Although multiple lower cranial nerve palsies related to a skull base fracture are relatively well known, only a few cases with isolated cranial IX and X nerve palsies are reported [78]. Urculo et al. [8] reported the first case of isolated cranial IX and X nerves palsy in a patient with OCF who had unilateral IX and X nerves paralysis with delayed presentation. The isolated injury of cranial nerve IX and X nerve was demonstrated in other reports of variable anatomy of cranial nerve XI and a variety of interconnections leading to variable symptoms of lesions at the same anatomic location [9]. Bozkurt et al. [10] proposed that the nerve course and number of rootlets are possible mechanisms of isolated IX and X nerve palsies. The cranial IX and X nerves emerging from brain stem are more perpendicular, as compared to the cranial XI nerve; and the number of rootlets of the cranial XI nerve is higher than those of the cranial IX and X nerves.
Bilateral cranial IX and X nerve palsies are much rarer than unilateral palsies. The only case reported in literature is by Lehn et al. [2] who described a patient with OCF complicated by bilateral palsies of cranial IX and X nerve. The patient had dramatic clinical manifestations including postural hypotension, dysphagia, severe upper gastrointestinal dysmotility and airway obstruction, which posed a severe management challenge to the physicians.
Compared to previous reports of bilateral cranial IX and X palsies, our patient presented relatively mild clinical manifestation except for dysphagia. Altered oral secretion or severe postural hypotension could not be detected in our case.

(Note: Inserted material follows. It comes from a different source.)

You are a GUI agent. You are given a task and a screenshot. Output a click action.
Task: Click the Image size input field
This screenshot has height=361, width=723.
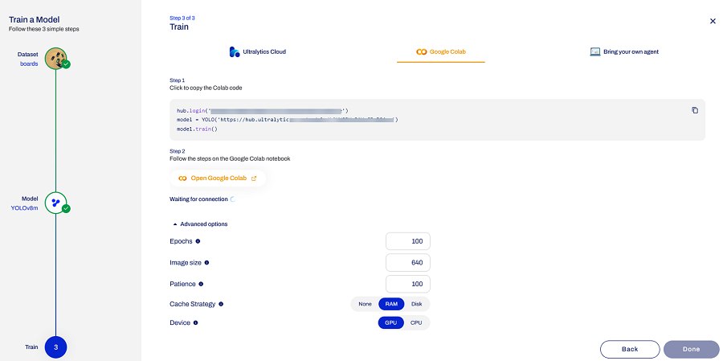408,262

On the other hand, our patient showed high blood pressure for 2 months despite no previous history of hypertension. It is likely that the severity of injury of involved nerves could lead to different clinical presentations. Both cases of bilateral palsies showed immediate onset as opposed to unilateral cranial XI and X nerve palsies, which usually present in delayed form. The neurologic deficits of the 2 cases of bilateral palsies persisted over the course of 1 year.
In conclusion, we report a rare case of traumatic bilateral cranial XI and X palsies with severe dysphagia. Since patients with mild traumatic brain injury could be affected, hidden skull fracture should be considered in patients with lower cranial neuropathy.
Notes
CONFLICT OF INTEREST: No potential conflict of interest relevant to this article was reported.